**Input for this task:**
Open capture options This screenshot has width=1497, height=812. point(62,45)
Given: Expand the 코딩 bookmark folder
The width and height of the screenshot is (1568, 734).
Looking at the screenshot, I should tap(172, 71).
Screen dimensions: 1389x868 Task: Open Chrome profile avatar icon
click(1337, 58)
* * *
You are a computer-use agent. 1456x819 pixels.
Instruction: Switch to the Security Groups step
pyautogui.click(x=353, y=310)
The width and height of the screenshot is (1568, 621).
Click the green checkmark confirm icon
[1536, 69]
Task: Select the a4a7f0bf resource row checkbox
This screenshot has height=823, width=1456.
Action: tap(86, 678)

**What to produce:** Among the entries above, locate the lines containing "You are a computer-use" and "Task: Select the", and transcribe exactly those two lines and all lines between.

**Written solution:**
You are a computer-use agent. 1456x819 pixels.
Instruction: Switch to the Security Groups step
pyautogui.click(x=353, y=310)
The width and height of the screenshot is (1568, 621).
Click the green checkmark confirm icon
[1536, 69]
Task: Select the a4a7f0bf resource row checkbox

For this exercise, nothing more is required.